Dist.34 to cut jobs, programs to balance budget
SPRINGFIELD - Winfield Elementary District 34 is cutting jobs and programs to balance spending in the face of tightened local and state funding.
Two teaching assistants are being laid off along with a crossing guard. In addition, half a teaching position is being eliminated, a move accomplished by reducing the teaching duties of a certified teaching assistant.
"For a small district I know it doesn't sound like much, but it is," said Superintendent Diane Cody. Winfield had nearly 50 full- and part-time staff and enrollment of 360.
Other cuts include reducing supply budgets by 20 to 50 percent, eliminating after-school tutoring and summer activities.

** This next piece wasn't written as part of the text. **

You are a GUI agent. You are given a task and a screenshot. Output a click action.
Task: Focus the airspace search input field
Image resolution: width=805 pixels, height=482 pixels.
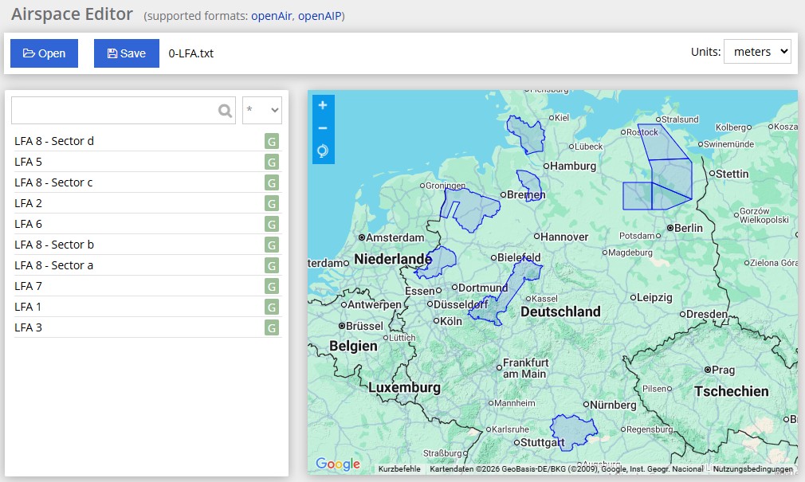[112, 111]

Cody said the school is seeking grant money to pay for the crossing guard and if successful will reinstate the position.
The moves are designed to trim $70,000 from the district's roughly $4 million annual operating budget that, like many suburban school budgets, is being tested by newfound economic pressures under tax cap laws.
Those laws limit increases in district property tax levies to 5 percent or the rate of inflation, whichever is lower. Approved in the early 1990s, tax caps were considered a remedy for skyrocketing property tax bills.
This year, however, the effective rate of inflation is 0.1 percent, down from 4.1 percent. It has districts across the suburbs struggling to cover payroll increases required under binding union contracts, energy costs and other expenses.
Cody said the rate of inflation figure means the district will collect $4,000 more in local taxes and expects no significant increase in state or federal funding. She said 86 percent of the district's money comes from local property taxes.
The cuts recently were approved by the school board and are effective for the next school year.